Two shopping centre acquisitions totalling $362.5 million have pushed Charter Hall Group’s ownership of Australia’s rarest retail format—triple supermarket anchored neighbourhood centres—to 40 per cent of the national stock.
The fund manager has paid $210 million for Burwood One Shopping Centre in Victoria and $152.5 million for Southport Park Shopping Centre in Queensland, adding both to its $2.5 billion Charter Hall Convenience Retail Fund (CCRF).
Burwood One is on a 58,800sq m Commercial 1 zoned site at the intersection of Burwood Highway and Blackburn Road, 17km east of Melbourne’s CBD.
The site last traded in 2018 for $181.5 million to a Hong Kong-based investor.
The fully leased shopping centre is anchored by Coles, Kmart and Aldi, supported by seven mini majors, 40 specialty stores and eight kiosks.

The Coles and Kmart stores are among the best-performing nationally for their brands.
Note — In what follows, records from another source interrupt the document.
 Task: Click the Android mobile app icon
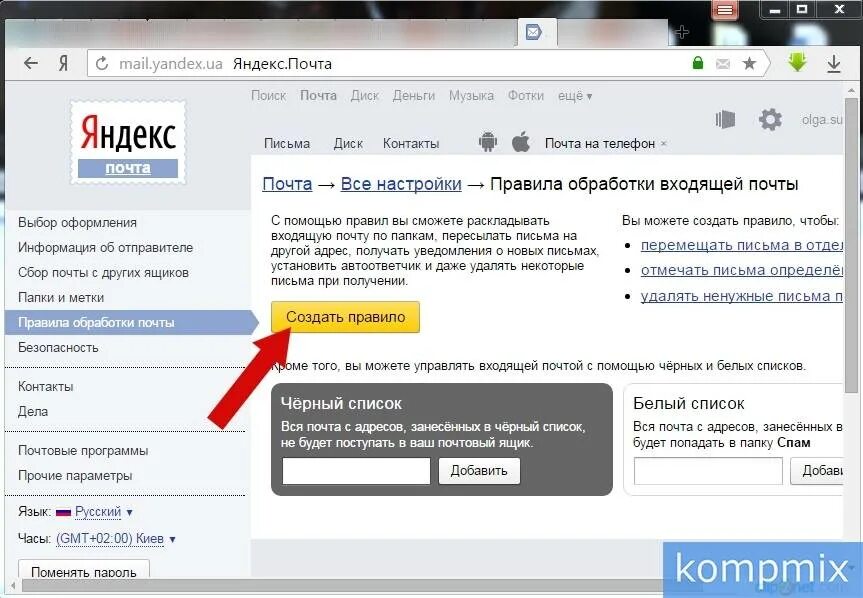coord(488,142)
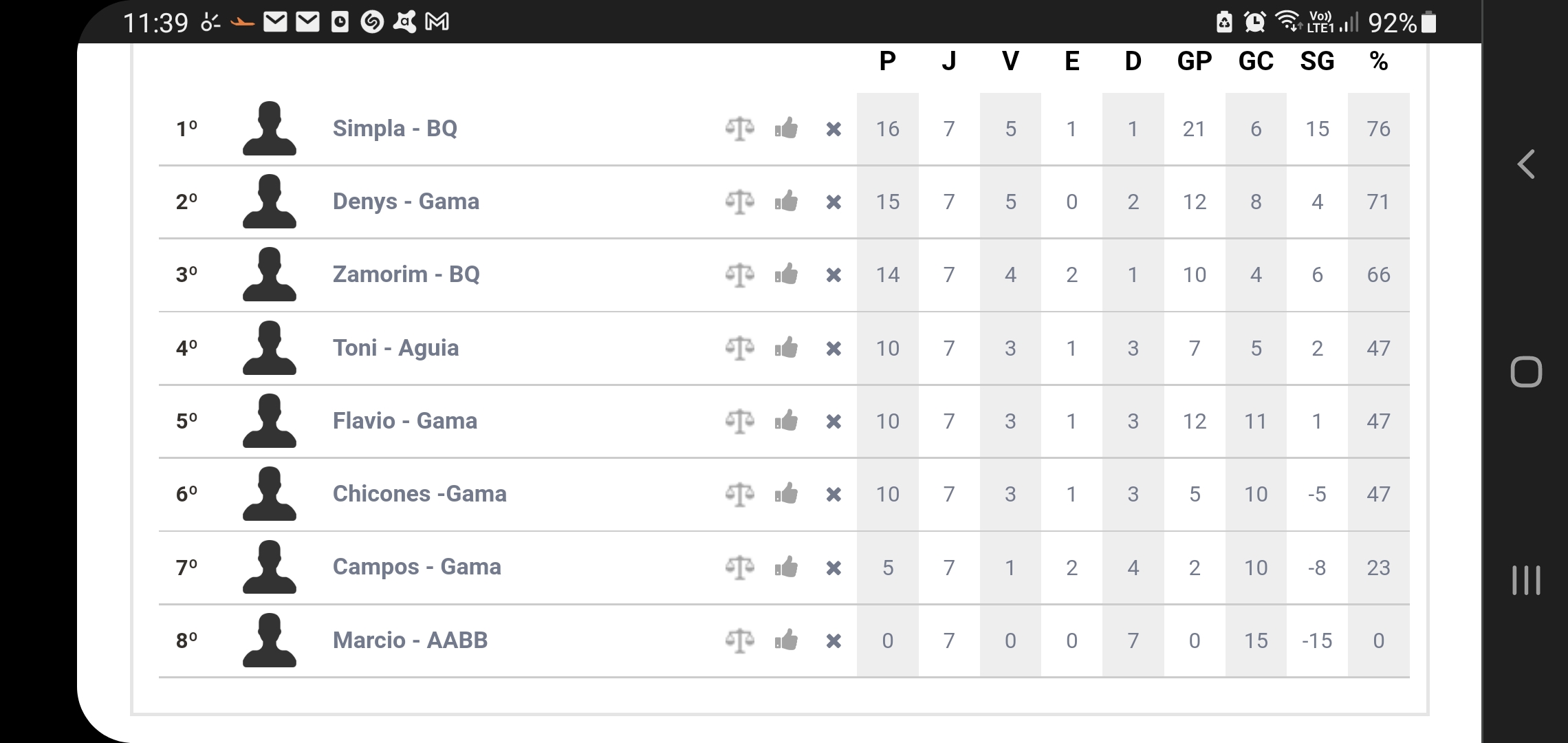Click the GP goals scored column header
The image size is (1568, 743).
tap(1195, 61)
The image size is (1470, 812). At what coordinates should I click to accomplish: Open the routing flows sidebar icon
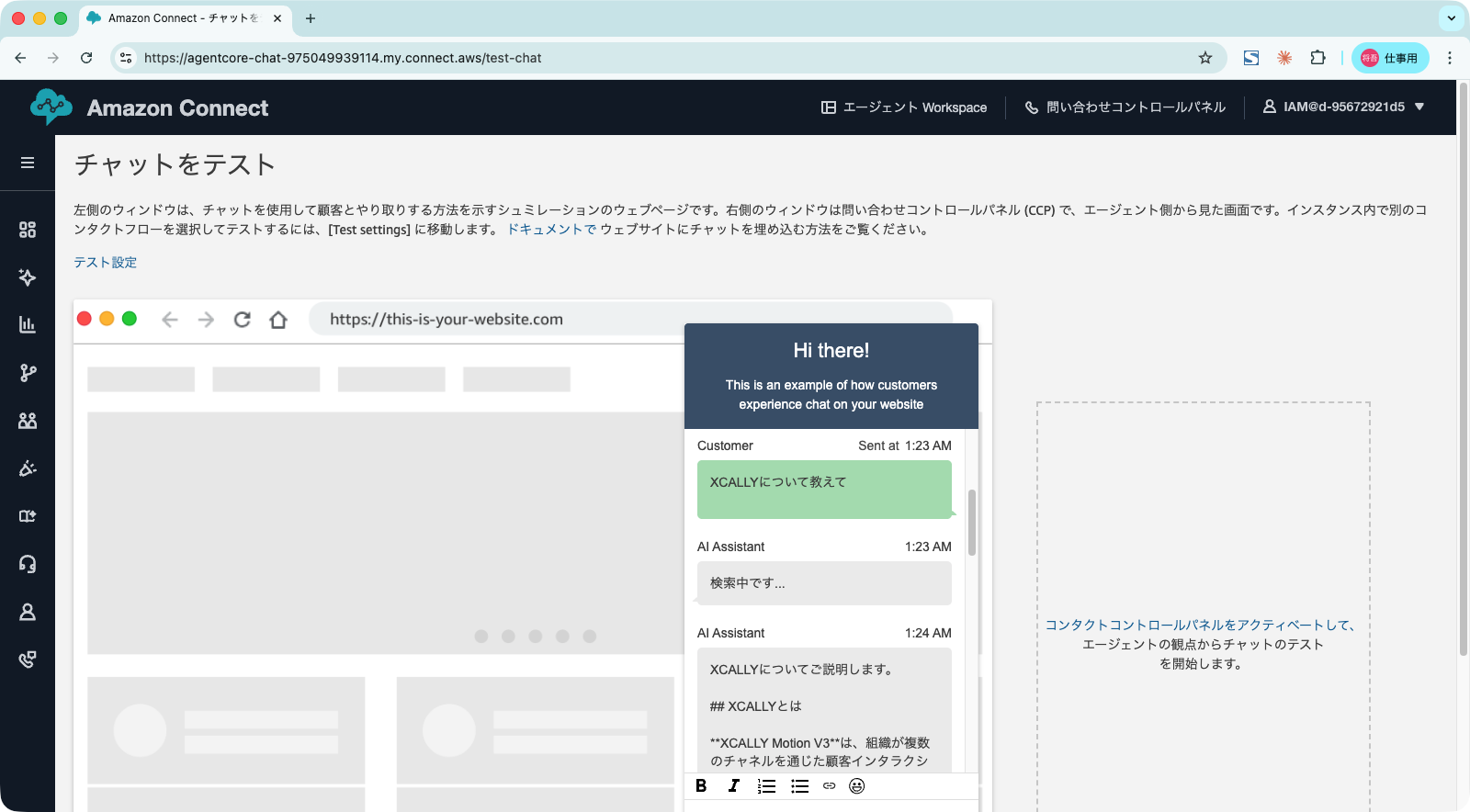[28, 373]
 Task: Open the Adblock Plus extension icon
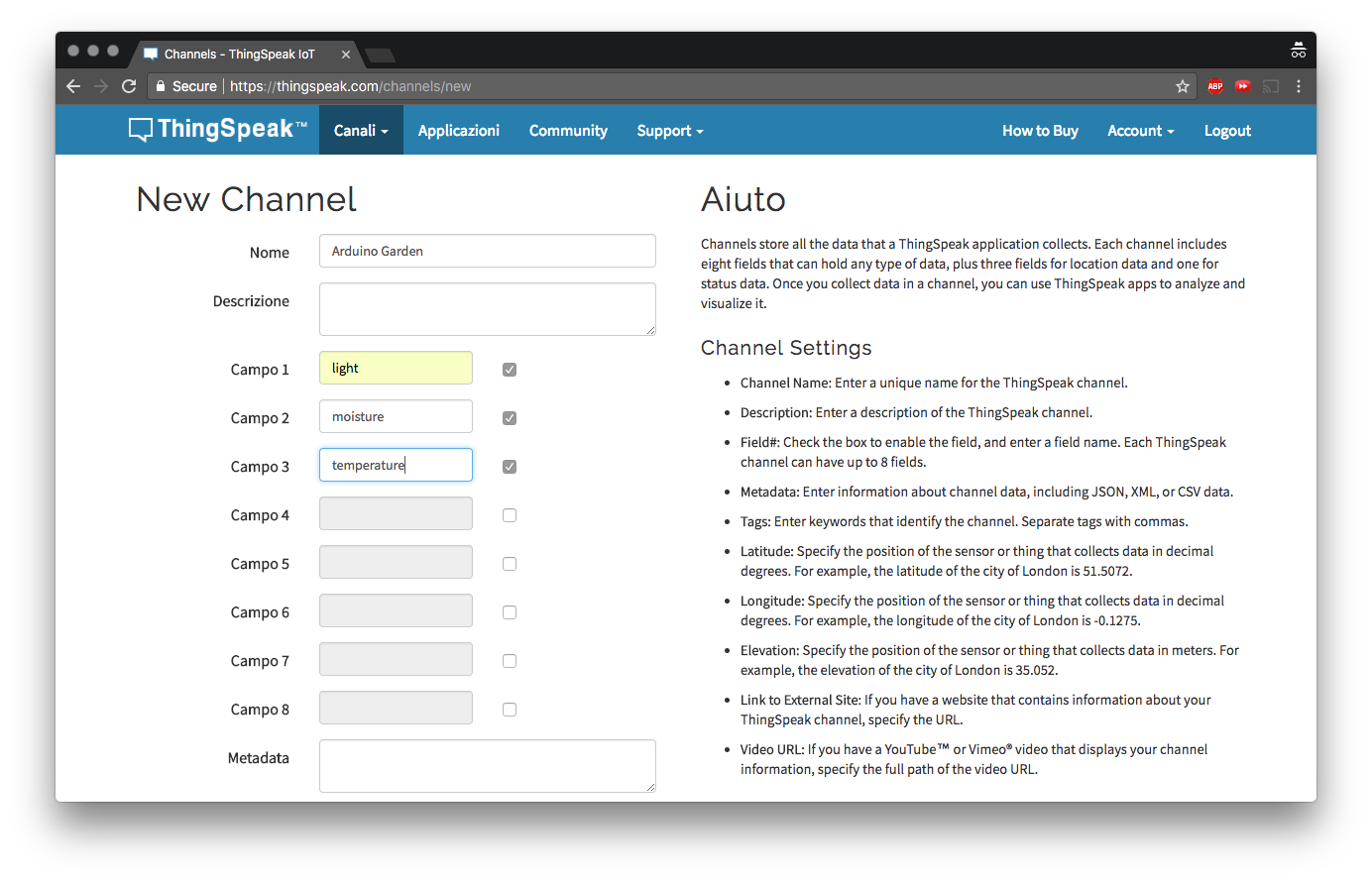coord(1215,86)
Kmart’s Burwood store, which opened in 1969, is Australia’s oldest Kmart location.
Charter Hall Retail chief executive Ben Ellis said the Burwood One acquisition continued the fund’s strategy of targeting high-performing convenience centres “well positioned for future growth ... as well as future value add with development potential”.
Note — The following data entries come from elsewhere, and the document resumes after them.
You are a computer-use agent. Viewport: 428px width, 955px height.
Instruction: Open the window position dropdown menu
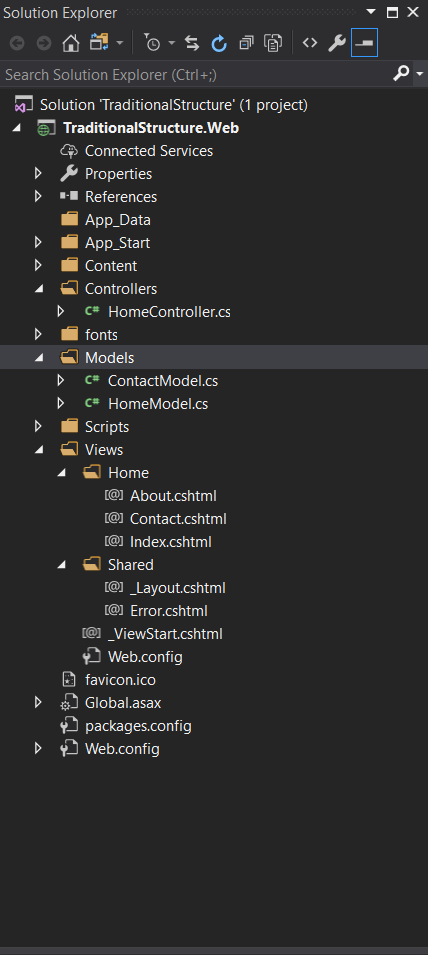371,12
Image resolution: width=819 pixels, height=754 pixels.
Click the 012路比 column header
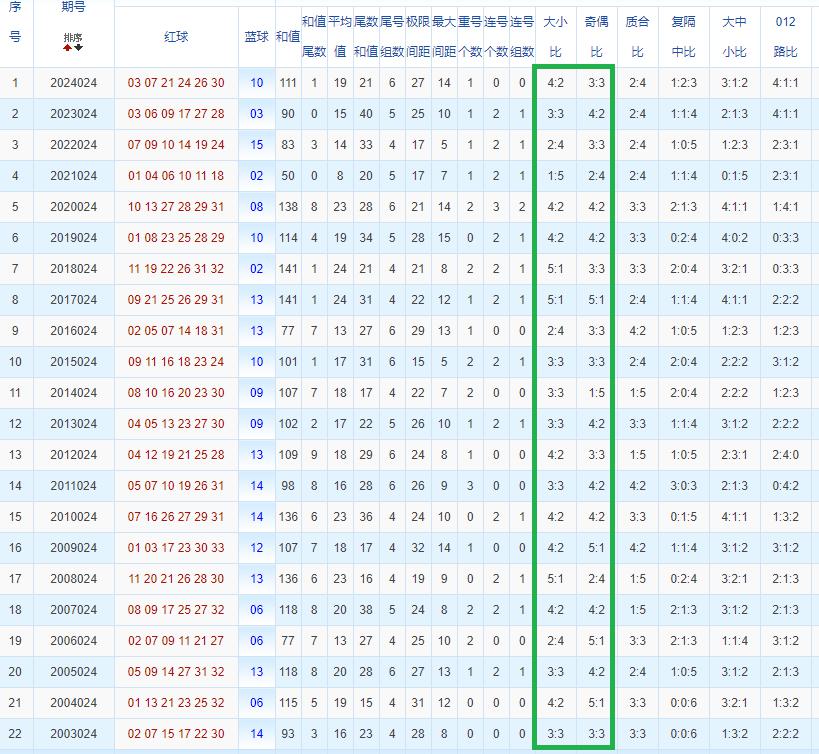tap(785, 36)
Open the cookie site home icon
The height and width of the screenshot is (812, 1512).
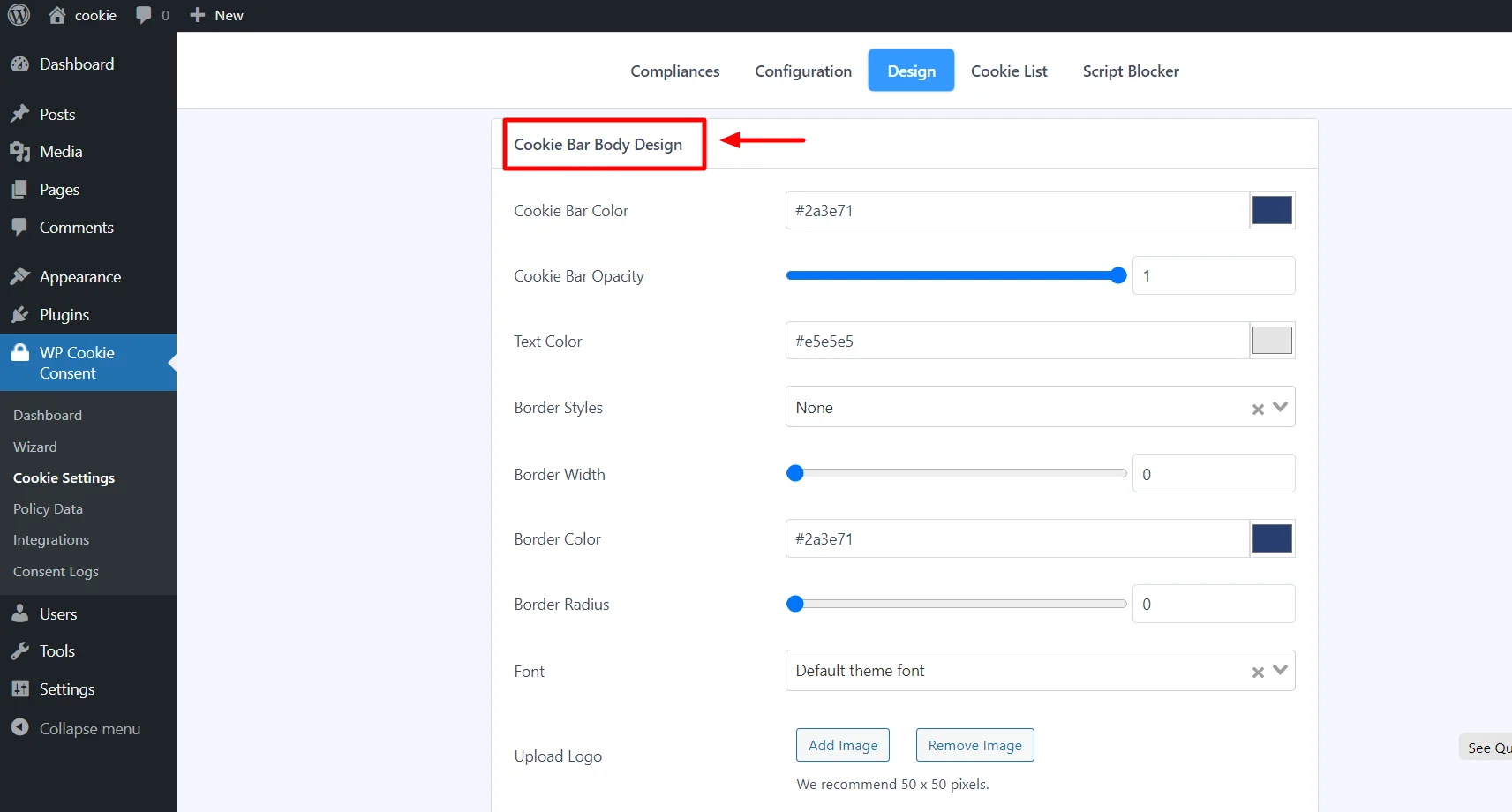(57, 15)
The fund manager completed the acquisition of Southport Park Shopping Centre for $152.5 million within days of the Burwood One transaction.

Charter Hall’s broader convenience retail platform manages $16 billion in assets across Australia and it now owns 40 per cent of triple supermarket anchored neighbourhood shopping centres nationally.
Charter Hall has had an active year of transactions, including the $145-million purchase of Chullora Marketplace in Sydney and the $170-million acquisition of Waverley Gardens Shopping Centre in Melbourne in July.
The fund manager has deployed more than $600 million across convenience retail assets during the year while divesting non-core holdings, including a $44-million Bunnings warehouse at Clyde North.